WHAT THE TASK REQUIRES:
Read the records and gather each line that includes "Mondial".

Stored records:
----

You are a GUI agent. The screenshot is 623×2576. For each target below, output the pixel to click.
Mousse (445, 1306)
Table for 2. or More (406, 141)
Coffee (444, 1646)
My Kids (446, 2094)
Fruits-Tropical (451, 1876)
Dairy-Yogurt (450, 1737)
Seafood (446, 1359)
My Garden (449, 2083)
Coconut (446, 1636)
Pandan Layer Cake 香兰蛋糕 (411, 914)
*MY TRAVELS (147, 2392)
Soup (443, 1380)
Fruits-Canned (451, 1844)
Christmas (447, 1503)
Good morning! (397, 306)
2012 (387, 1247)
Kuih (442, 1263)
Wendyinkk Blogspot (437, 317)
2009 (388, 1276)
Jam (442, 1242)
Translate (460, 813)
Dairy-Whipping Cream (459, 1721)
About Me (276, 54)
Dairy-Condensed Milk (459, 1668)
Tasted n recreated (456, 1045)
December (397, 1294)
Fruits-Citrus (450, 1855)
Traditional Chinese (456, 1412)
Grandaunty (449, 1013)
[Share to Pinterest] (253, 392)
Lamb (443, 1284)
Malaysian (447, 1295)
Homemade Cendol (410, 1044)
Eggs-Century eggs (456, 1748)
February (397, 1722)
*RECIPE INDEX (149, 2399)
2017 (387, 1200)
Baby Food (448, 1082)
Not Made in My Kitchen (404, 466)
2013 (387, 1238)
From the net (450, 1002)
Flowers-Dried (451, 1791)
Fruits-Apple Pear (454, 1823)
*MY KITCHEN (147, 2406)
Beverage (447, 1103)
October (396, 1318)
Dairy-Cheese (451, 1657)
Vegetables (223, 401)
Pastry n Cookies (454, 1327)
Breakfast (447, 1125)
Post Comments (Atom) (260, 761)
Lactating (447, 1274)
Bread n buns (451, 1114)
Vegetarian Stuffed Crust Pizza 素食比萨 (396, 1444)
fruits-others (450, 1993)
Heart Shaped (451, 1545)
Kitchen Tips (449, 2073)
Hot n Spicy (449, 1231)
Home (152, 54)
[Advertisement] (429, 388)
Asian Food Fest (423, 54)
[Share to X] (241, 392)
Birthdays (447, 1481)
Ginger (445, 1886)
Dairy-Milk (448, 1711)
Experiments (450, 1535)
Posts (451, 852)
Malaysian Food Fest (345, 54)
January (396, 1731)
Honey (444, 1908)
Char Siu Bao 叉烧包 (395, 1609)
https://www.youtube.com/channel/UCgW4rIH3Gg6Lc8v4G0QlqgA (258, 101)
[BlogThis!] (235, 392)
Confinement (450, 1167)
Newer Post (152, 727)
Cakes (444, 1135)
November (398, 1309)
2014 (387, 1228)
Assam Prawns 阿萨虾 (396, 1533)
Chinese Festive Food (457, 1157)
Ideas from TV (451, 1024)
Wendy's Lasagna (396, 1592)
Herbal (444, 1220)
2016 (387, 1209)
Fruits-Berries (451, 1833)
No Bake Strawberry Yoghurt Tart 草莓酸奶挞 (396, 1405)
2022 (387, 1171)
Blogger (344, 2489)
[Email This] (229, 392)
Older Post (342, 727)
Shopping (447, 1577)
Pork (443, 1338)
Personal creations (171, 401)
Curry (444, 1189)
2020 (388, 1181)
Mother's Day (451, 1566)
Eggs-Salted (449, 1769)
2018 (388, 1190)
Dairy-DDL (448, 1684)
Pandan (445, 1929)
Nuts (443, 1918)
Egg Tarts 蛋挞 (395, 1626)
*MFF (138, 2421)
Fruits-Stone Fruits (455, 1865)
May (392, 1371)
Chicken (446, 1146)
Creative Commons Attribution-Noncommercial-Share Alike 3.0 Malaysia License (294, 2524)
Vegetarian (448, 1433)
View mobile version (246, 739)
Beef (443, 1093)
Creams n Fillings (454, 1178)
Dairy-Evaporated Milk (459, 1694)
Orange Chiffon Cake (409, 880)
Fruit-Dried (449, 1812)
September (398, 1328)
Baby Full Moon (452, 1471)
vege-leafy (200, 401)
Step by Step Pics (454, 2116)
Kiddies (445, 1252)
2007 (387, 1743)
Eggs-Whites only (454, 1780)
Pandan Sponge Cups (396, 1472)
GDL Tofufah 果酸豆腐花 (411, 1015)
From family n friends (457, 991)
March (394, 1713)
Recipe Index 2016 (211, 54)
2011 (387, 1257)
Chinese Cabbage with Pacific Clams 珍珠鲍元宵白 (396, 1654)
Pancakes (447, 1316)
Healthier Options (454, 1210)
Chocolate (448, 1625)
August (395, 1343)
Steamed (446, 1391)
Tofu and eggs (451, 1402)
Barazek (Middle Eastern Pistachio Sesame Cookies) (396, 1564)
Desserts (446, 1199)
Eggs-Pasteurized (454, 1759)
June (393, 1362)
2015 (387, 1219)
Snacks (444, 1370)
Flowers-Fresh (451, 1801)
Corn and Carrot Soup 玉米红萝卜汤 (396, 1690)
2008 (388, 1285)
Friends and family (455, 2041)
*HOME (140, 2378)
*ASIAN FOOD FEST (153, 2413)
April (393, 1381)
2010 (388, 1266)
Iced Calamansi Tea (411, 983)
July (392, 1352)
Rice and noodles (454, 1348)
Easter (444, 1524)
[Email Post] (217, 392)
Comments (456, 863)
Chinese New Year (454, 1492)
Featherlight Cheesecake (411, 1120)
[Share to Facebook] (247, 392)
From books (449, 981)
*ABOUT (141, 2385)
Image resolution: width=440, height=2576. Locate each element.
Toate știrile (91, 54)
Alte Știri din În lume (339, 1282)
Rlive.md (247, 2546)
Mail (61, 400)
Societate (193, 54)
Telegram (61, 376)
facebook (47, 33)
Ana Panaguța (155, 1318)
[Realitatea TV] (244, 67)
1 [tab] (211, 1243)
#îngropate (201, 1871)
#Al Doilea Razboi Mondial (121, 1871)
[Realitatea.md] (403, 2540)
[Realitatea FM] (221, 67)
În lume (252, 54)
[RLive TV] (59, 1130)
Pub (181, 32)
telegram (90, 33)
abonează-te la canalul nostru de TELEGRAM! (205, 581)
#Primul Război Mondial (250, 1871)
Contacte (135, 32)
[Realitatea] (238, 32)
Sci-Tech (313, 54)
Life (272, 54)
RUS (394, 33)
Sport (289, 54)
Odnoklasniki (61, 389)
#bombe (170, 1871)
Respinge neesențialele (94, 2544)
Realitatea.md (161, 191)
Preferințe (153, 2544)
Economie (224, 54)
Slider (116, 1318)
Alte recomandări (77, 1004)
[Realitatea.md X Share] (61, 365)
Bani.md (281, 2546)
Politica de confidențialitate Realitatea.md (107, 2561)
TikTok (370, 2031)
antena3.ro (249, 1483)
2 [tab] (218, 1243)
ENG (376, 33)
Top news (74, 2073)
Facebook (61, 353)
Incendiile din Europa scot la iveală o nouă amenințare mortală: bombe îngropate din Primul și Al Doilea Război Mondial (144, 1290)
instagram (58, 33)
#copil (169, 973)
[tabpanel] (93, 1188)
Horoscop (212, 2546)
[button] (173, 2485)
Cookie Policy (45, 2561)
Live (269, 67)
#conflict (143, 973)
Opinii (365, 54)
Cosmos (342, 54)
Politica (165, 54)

----

YOUR SOLUTION:
#Al Doilea Razboi Mondial (121, 1871)
#Primul Război Mondial (250, 1871)
Incendiile din Europa scot la iveală o nouă amenințare mortală: bombe îngropate din Primul și Al Doilea Război Mondial (144, 1290)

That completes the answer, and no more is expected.